Problem> Below are records to repeat exactly; copy them without the pictures.

(Saved entries)
=== Begin Enclosure ===

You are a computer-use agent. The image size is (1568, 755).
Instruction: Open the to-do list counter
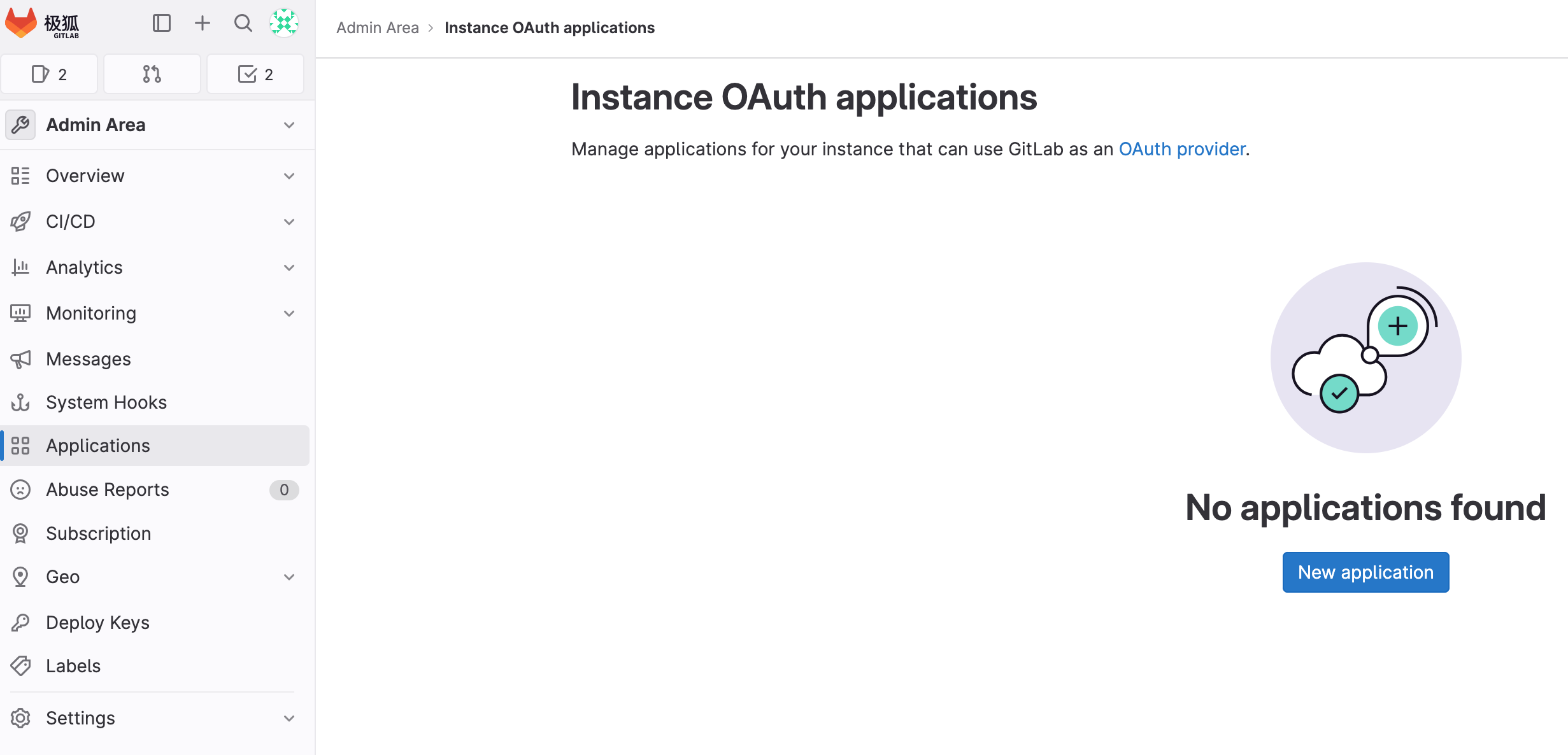255,74
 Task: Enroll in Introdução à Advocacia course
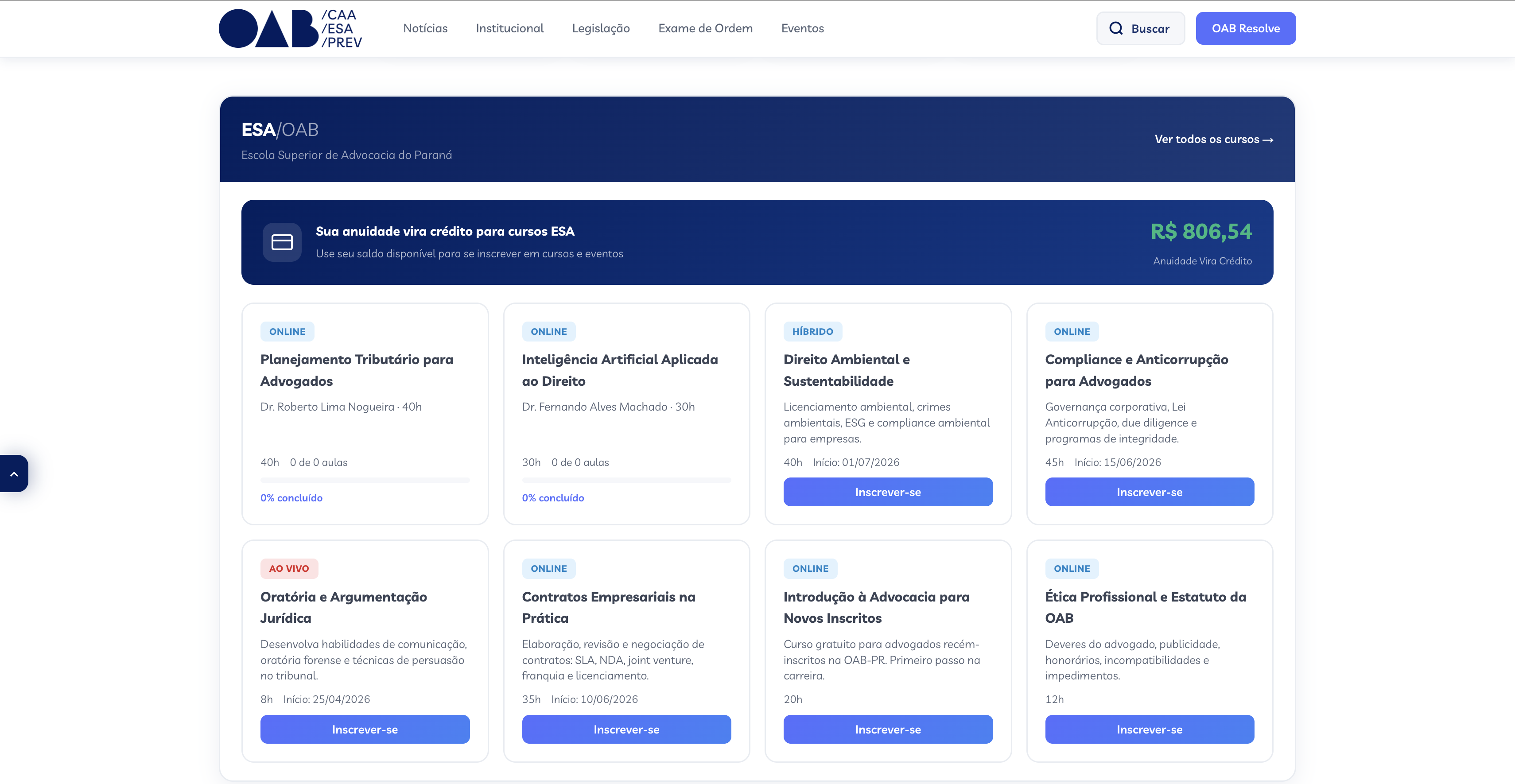887,730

=== End Enclosure ===

Exercise output>
You are a computer-use agent. The image size is (1568, 755).
Instruction: Open the to-do list counter
255,74
 Task: Enroll in Introdução à Advocacia course
887,730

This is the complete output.